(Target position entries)
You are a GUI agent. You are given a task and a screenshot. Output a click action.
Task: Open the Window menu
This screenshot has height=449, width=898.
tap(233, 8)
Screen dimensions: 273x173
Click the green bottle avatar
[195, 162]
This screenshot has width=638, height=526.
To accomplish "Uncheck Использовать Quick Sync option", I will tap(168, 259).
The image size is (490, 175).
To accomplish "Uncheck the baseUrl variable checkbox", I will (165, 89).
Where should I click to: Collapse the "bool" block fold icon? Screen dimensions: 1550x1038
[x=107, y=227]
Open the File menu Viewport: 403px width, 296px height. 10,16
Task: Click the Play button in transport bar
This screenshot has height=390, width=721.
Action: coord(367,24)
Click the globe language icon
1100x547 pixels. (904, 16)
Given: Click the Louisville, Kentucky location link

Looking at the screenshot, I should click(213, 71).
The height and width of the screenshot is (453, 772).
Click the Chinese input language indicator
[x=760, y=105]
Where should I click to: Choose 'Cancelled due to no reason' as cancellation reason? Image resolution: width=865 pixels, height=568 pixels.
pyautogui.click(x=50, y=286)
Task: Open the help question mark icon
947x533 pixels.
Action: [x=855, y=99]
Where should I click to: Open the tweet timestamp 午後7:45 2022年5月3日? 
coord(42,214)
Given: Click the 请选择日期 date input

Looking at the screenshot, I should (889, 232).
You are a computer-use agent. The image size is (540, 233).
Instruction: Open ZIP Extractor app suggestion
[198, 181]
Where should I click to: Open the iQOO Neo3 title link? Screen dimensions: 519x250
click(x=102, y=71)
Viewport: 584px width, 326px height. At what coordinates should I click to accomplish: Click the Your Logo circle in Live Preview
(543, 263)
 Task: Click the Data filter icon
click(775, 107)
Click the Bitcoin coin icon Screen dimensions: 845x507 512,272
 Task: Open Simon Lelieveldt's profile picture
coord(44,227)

— What is needed —
Reproduce every one of the entries above, word for word and line for line.

— Answer to the exercise —
You are a GUI agent. You are given a task and a screenshot. Output a click action.
Task: Open the Window menu
This screenshot has height=449, width=898.
tap(233, 8)
Screen dimensions: 273x173
Click the green bottle avatar
[195, 162]
This screenshot has width=638, height=526.
To accomplish "Uncheck Использовать Quick Sync option", I will tap(168, 259).
The image size is (490, 175).
To accomplish "Uncheck the baseUrl variable checkbox", I will (165, 89).
Where should I click to: Collapse the "bool" block fold icon? Screen dimensions: 1550x1038
[x=107, y=227]
Open the File menu Viewport: 403px width, 296px height. 10,16
Task: Click the Play button in transport bar
This screenshot has height=390, width=721.
Action: coord(367,24)
Click the globe language icon
1100x547 pixels. (904, 16)
Given: Click the Louisville, Kentucky location link

Looking at the screenshot, I should click(213, 71).
The height and width of the screenshot is (453, 772).
Click the Chinese input language indicator
[x=760, y=105]
Where should I click to: Choose 'Cancelled due to no reason' as cancellation reason? Image resolution: width=865 pixels, height=568 pixels.
pyautogui.click(x=50, y=286)
Task: Open the help question mark icon
947x533 pixels.
Action: [x=855, y=99]
Where should I click to: Open the tweet timestamp 午後7:45 2022年5月3日? 
coord(42,214)
Given: Click the 请选择日期 date input

Looking at the screenshot, I should (889, 232).
You are a computer-use agent. The image size is (540, 233).
Instruction: Open ZIP Extractor app suggestion
[198, 181]
Where should I click to: Open the iQOO Neo3 title link? Screen dimensions: 519x250
click(x=102, y=71)
Viewport: 584px width, 326px height. At what coordinates should I click to accomplish: Click the Your Logo circle in Live Preview
(543, 263)
 Task: Click the Data filter icon
click(775, 107)
Click the Bitcoin coin icon Screen dimensions: 845x507 512,272
 Task: Open Simon Lelieveldt's profile picture
coord(44,227)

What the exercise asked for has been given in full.